Aber – es sind dreißig Jahre vergangen. Spielt das wirklich immer noch so eine Rolle?

Viele, die damals die Wende als junge Leute oder Leute mittleren Alters erlebt haben, finden sich nach jahrzehntelangen Bemühungen um gewissen Wohlstand und Sicherheit jetzt in einer Phase wieder, in der man sich zurück besinnen kann. Außerdem mussten sie zum Beispiel 2015 erleben, dass hunderttausende Fremde ins Land strömen, und das hat ihnen Angst ausgelöst, verursacht von oben genannten Umständen. Wer kann schon sagen welche psychischen Schäden eine Umstellung wie 89/90 und den Jahren danach hinterlässt. Für viele war es ein regelrechter Schock, der nie wirklich verarbeitet wurde. Ob die Ängste berechtigt sind, ist in diesem Moment für die Betreffenden nicht relevant.

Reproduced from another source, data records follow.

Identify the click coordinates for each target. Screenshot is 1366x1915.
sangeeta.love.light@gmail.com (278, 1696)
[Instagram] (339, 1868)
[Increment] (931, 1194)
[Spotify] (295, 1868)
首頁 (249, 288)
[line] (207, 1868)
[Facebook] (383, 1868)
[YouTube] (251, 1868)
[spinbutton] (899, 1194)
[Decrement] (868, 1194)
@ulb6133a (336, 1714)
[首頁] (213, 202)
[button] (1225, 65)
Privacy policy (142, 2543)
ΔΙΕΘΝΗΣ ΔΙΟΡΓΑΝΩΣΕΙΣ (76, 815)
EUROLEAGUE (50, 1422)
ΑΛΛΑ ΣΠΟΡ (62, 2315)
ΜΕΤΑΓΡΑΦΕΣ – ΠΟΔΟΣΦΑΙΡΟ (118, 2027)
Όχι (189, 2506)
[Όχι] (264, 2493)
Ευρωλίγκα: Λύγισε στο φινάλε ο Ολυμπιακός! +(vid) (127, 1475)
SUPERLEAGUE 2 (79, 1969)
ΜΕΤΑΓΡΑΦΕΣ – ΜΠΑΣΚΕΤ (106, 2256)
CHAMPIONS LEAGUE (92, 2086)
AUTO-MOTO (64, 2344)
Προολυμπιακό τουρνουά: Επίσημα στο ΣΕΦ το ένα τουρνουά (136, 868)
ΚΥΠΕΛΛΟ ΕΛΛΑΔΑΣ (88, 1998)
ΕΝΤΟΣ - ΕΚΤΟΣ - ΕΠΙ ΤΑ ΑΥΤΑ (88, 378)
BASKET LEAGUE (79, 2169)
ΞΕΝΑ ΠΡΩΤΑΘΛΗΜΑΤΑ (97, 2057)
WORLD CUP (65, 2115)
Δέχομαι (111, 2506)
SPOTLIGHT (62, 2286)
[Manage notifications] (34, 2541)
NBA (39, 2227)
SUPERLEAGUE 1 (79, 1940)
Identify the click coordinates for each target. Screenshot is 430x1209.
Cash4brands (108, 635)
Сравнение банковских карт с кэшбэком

Dass dies von Populisten gern ausgenutzt wird, ist natürlich nichts Neues und umso trauriger.

In „Roter Rabe“ klingen ja auch einige deutsch-deutsche Befindlichkeiten an. Was hat Deine Spurensuche in der Nachkriegszeit ergeben?

Vieles, das heutzutage recht einfach und schnell abgehandelt wird, war viel komplexer. Die Spaltung Deutschlands beruhte nicht einfach nur auf Willkür der Russen, es gab verschiedene Parteien, die davon profitierten. Die Menschen selbst, die kleinen Leute speziell, die haben immer nur zugesehen, wie sie am besten zurecht kamen. Es ist leicht, sich im Nachhinein ein Urteil zu bilden, jemandem vorzuwerfen, er hätte dies oder das getan, doch man sollte sich immer vor Augen halten, wie hätte man selbst gehandelt in damaliger Zeit, denn man hat ja nur das eine Leben.

Und, wie schaust Du in die Zukunft?

Mit leichter Besorgnis und trotz alledem noch optimistisch. Ich wünsche einfach nur, man könnte in einen vernünftigen Diskurs geraten, ohne vorschnelle Aburteilungen und lautes Geschrei.